La décarboxylation transforme le THCA inactif en THC actif. Choisissez votre matière première et votre méthode : l'outil affiche instantanément la température, la durée et l'efficacité attendue.
Le cannabis cru contient du THCA (acide tétrahydrocannabinolique), une molécule non psychoactive. La chaleur provoque une réaction chimique qui élimine un groupe carboxyle (–COOH) et libère du THC actif. C'est la décarboxylation, indispensable avant toute infusion ou préparation d'edibles.
Sans décarboxylation, seulement 10 à 20 % du THCA se convertit spontanément en THC lors de l'infusion dans un corps gras chaud.

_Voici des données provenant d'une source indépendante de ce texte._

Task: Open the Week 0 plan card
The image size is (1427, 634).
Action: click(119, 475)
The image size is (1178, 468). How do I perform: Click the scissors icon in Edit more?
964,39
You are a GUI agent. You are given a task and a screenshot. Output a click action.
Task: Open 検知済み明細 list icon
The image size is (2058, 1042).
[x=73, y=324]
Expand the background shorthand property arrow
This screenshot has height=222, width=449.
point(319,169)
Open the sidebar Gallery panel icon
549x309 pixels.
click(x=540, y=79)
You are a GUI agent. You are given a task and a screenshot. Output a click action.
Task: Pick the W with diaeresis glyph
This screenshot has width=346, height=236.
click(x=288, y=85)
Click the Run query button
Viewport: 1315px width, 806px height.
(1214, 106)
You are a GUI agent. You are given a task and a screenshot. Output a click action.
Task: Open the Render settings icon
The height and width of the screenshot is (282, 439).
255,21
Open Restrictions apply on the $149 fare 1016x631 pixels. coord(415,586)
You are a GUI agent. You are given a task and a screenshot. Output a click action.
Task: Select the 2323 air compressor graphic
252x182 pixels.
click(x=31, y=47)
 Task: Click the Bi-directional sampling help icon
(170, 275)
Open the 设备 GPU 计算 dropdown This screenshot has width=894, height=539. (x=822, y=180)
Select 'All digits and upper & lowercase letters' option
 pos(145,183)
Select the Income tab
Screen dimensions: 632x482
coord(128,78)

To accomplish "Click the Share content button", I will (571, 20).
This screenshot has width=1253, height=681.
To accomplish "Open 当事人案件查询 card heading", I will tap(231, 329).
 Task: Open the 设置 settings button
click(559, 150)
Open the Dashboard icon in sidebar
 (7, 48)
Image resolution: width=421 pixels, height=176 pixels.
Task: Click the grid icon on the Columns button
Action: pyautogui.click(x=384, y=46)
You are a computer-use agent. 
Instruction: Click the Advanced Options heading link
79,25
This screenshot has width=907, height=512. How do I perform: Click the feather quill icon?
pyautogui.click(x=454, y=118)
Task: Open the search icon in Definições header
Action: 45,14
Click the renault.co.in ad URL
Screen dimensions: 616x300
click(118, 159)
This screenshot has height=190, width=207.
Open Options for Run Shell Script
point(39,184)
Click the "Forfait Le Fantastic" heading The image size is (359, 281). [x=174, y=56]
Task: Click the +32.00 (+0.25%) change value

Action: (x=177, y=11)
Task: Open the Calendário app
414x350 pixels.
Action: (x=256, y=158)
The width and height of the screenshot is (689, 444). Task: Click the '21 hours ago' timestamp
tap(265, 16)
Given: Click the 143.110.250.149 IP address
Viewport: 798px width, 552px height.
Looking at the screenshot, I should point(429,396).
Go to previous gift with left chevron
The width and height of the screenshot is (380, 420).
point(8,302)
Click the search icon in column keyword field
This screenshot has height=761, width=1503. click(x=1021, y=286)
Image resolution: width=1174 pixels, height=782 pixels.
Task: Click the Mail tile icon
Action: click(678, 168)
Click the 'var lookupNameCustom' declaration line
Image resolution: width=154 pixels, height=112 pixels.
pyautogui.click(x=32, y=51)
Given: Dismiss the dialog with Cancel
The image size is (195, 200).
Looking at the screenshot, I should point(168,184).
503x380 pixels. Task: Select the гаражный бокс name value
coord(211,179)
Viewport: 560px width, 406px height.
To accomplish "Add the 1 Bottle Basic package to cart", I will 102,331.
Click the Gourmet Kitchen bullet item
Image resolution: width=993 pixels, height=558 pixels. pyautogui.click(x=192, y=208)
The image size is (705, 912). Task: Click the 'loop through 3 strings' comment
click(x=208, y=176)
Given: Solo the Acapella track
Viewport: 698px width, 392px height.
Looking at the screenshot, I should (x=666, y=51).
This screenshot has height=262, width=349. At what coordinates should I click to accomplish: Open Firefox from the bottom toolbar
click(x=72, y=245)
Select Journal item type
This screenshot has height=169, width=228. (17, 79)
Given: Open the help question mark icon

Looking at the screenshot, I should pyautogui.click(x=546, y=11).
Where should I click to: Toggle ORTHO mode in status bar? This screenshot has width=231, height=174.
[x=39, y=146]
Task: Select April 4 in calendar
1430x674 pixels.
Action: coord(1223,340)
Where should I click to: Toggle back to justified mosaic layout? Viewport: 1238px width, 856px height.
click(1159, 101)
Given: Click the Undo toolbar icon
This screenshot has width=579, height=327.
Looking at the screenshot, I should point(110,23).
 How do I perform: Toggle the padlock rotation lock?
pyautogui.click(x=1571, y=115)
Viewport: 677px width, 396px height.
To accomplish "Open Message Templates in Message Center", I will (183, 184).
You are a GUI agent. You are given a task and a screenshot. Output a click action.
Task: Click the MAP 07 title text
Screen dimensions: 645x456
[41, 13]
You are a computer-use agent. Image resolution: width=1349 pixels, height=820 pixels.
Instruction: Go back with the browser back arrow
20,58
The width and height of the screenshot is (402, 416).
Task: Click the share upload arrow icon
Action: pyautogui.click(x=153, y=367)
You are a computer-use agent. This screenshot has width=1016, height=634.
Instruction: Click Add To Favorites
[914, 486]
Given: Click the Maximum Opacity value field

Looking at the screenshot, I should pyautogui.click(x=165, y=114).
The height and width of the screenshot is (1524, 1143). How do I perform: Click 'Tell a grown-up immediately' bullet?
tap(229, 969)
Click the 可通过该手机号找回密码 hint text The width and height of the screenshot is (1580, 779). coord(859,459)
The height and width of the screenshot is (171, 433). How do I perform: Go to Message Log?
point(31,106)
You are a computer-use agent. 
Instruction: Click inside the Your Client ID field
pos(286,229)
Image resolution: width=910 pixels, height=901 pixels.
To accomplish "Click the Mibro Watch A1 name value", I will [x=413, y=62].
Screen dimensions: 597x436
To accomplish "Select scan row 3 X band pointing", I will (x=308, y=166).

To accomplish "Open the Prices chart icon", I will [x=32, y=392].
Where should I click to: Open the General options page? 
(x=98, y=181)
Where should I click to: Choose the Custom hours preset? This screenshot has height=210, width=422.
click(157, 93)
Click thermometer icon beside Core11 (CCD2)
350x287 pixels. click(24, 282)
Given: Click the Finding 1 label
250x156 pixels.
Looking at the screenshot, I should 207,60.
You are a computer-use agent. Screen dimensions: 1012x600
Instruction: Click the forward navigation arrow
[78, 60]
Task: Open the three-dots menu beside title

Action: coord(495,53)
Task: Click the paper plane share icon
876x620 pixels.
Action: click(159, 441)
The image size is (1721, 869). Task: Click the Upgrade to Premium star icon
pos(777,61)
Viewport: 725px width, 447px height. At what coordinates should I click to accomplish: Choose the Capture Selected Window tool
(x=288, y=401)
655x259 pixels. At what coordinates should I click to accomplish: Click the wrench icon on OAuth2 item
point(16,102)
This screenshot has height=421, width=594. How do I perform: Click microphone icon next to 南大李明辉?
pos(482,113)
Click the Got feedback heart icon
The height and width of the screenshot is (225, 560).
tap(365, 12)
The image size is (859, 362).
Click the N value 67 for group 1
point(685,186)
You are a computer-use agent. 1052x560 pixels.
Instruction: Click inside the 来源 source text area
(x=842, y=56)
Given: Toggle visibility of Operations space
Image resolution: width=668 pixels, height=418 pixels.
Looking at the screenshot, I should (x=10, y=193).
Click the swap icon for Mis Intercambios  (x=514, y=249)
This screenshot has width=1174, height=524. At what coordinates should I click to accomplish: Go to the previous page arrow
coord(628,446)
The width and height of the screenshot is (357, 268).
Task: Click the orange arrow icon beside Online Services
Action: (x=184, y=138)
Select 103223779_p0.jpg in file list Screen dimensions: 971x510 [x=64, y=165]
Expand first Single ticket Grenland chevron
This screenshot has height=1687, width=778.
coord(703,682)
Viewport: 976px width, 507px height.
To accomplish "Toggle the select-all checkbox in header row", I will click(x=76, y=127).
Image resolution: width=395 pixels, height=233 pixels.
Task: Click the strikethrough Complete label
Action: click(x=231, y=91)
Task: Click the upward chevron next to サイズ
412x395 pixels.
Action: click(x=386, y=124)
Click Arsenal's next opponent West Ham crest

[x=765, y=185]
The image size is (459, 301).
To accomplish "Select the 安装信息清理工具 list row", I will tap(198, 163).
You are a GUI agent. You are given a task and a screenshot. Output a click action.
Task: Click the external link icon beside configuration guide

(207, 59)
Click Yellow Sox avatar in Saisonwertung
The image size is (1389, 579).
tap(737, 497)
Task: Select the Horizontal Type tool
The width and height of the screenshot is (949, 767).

Avec une décarboxylation correcte au four, on atteint 75 %. Le bain-marie hermétique monte à 88 %.
La réaction de décarboxylation suit une cinétique chimique dépendante de la température. En dessous de 95 °C, la conversion est trop lente pour être pratique. Au-delà de 130 °C, le THC commence lui-même à se dégrader en CBN (cannabinol), un cannabinoïde aux effets sédatifs mais sans puissance psychoactive notable. La fenêtre optimale est donc 100–120 °C selon la méthode.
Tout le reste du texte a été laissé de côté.